▸ **The problem**
Filter the data below, keeping only lines that contain "computer".

+ + + + + + +

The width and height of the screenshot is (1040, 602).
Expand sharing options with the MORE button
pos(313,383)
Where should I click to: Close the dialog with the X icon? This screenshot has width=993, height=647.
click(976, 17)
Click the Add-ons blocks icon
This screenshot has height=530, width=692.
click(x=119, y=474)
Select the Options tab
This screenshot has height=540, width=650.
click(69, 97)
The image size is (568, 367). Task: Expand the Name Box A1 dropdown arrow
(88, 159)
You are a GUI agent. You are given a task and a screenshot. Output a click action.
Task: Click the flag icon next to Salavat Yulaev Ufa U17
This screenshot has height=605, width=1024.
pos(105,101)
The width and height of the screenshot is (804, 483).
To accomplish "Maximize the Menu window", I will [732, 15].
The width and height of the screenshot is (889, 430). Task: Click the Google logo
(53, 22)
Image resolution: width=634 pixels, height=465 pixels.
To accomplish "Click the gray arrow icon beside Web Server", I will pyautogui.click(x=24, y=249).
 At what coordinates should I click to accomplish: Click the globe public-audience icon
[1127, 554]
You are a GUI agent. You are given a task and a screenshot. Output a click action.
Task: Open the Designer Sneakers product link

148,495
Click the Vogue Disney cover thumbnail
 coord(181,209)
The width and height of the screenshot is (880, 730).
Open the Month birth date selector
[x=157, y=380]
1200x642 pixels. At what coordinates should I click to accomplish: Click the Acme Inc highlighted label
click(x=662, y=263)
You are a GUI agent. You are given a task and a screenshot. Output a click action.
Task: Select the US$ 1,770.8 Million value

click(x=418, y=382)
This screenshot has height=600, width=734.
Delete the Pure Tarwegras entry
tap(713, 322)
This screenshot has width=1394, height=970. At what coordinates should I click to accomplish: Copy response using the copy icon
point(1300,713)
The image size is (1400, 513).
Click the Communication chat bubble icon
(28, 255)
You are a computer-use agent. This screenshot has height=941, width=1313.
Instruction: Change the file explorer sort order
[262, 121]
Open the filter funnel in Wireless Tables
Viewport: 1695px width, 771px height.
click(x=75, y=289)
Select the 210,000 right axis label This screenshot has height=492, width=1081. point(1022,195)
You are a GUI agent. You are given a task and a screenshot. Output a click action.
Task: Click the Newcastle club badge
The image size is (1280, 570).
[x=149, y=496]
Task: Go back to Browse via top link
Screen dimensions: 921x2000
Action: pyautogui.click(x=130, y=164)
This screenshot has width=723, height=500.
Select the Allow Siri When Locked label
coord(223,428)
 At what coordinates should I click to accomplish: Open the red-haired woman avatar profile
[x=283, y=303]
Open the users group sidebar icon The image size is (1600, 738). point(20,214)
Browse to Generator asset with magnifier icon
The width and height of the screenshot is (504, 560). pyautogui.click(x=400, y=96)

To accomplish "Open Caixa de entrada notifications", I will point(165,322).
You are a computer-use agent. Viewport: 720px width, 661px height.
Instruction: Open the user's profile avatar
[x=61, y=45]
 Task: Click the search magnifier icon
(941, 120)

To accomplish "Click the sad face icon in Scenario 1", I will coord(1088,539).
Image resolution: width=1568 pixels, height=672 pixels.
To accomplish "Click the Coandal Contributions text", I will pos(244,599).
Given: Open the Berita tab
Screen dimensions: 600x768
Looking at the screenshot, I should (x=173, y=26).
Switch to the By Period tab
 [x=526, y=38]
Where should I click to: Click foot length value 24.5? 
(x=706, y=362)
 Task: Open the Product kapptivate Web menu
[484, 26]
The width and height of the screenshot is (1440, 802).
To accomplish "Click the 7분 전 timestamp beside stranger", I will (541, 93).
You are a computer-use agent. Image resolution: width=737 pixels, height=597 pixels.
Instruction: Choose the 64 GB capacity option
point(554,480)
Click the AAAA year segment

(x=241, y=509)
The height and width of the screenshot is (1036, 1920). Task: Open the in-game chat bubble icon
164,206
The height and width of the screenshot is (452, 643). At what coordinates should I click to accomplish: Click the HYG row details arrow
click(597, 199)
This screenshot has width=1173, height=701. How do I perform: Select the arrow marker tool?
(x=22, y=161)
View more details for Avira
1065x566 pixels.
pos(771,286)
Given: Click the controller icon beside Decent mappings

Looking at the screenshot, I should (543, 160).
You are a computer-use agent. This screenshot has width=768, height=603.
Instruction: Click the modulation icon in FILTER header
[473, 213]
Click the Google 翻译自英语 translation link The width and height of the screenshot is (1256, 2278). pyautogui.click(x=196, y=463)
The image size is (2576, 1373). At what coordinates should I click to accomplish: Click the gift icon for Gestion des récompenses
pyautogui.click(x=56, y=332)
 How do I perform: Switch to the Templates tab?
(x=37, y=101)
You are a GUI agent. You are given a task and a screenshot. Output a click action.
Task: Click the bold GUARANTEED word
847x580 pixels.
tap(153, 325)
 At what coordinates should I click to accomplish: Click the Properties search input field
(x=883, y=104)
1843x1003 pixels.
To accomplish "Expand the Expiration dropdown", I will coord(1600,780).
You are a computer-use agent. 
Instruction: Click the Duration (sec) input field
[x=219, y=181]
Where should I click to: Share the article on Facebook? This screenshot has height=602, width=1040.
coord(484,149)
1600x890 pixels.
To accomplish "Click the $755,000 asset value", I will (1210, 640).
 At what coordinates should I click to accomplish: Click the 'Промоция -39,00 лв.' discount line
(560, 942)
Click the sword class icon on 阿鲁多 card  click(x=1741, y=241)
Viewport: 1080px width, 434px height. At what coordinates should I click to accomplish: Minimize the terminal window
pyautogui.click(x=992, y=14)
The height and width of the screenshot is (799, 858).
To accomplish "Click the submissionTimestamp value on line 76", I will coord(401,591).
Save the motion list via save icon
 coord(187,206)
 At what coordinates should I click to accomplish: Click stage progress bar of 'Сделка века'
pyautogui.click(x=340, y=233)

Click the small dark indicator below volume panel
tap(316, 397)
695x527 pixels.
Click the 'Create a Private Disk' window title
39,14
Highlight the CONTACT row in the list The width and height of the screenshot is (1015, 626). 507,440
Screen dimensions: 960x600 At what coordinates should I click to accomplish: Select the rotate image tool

+ + + + + + +

▸ **Exercise answer**
You are a computer-use agent. This screenshot has height=941, width=1313.
You are a computer-use agent. Viewport: 720px width, 661px height.
You are a computer-use agent. Image resolution: width=737 pixels, height=597 pixels.
You are a computer-use agent. This screenshot has width=768, height=603.
You are a computer-use agent. 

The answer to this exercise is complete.